Patient death resulting from out-of-hospital ketamine administration is exceedingly rare, according to a new study released today.
The study, published in the Annals of Emergency Medicine, looked at consecutive occurrences of out-of-hospital ketamine administration reported to ESO in 2019. The authors found that out of 11,291 patients administered the drug, ketamine “could not be ruled out as a contributing factor in 8 deaths.”
That represents 0.07% of those who received ketamine during that timeframe, according to the study.
The study is called “Out-of-Hospital Ketamine: Indications for Use, Patient Outcomes, and Associated Mortality.”
“The ketamine conversation has reached a national, mainstream audience,” said ESO Chief Medical Officer Dr.
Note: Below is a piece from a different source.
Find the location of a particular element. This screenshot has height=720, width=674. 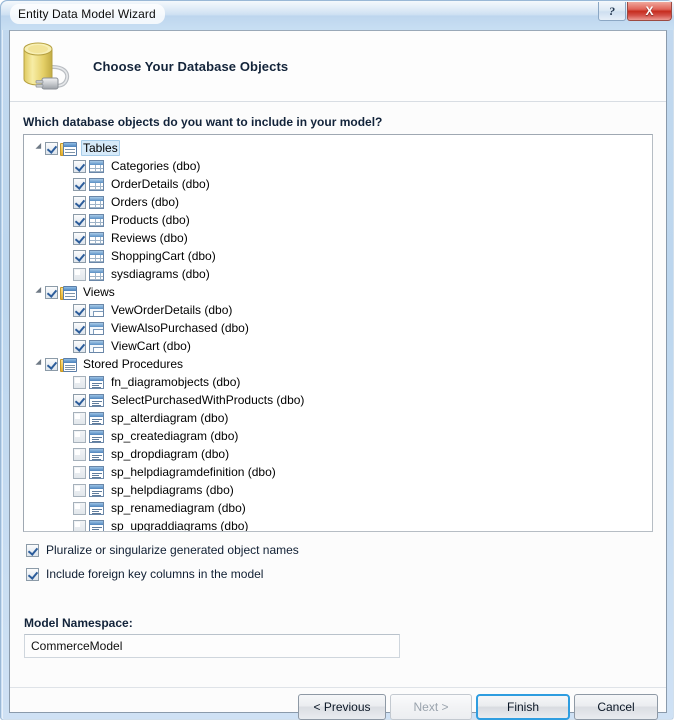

Brent Myers. “We felt it imperative to look at the full range of ketamine use and impact through an objective, data-driven lens to understand the effect of the medication on patients in both the prehospital setting and, to the extent we have data, through hospital outcome.”
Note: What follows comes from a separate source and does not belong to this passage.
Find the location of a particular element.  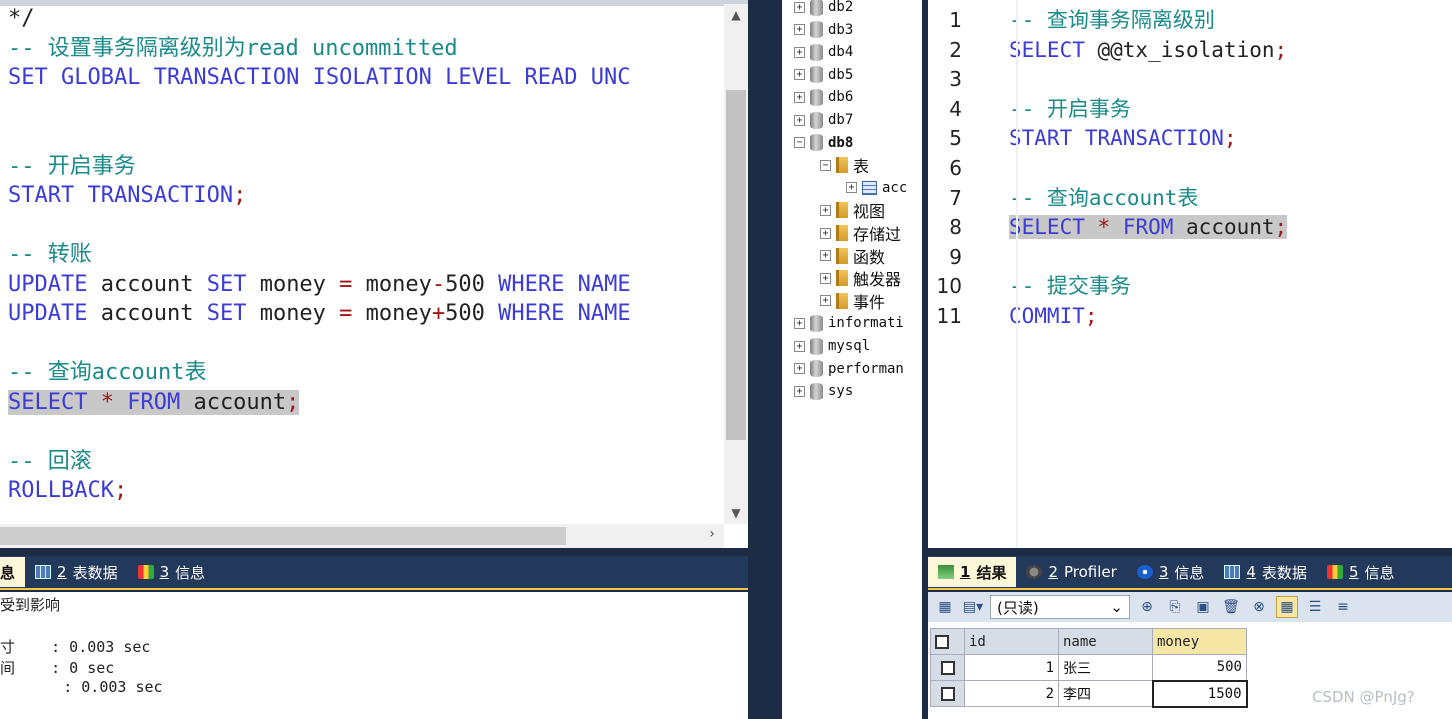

“ESO has brought forth a large and robust data set that provides clarity on the safety of ketamine used in the field for behavioral emergencies when administered by providers overseen by EMS physicians,” said NAEMSP President Dr. Michael Levy. “NAEMSP, the largest organization representing EMS physicians and other professional EMS providers, thanks ESO for providing these data to help support our best practice model of EMS.”
“Our key mission is to help improve the health and safety of our communities through the power of data,” added Dr. Myers. “We hope the data from this research help contribute to a meaningful and rational conversation about the use of ketamine by EMS providers across the country as we explore and examine tools to help first responders keep patients and themselves safe.”
Ketamine has been in the national spotlight since the death of Colorado’s Elijah McClain, who was injected with a dosage appropriate for someone weighing 200 pounds. He weighed 143 pounds. Colorado is now trying to limit first responders’ use of ketamine and other chemical restraints.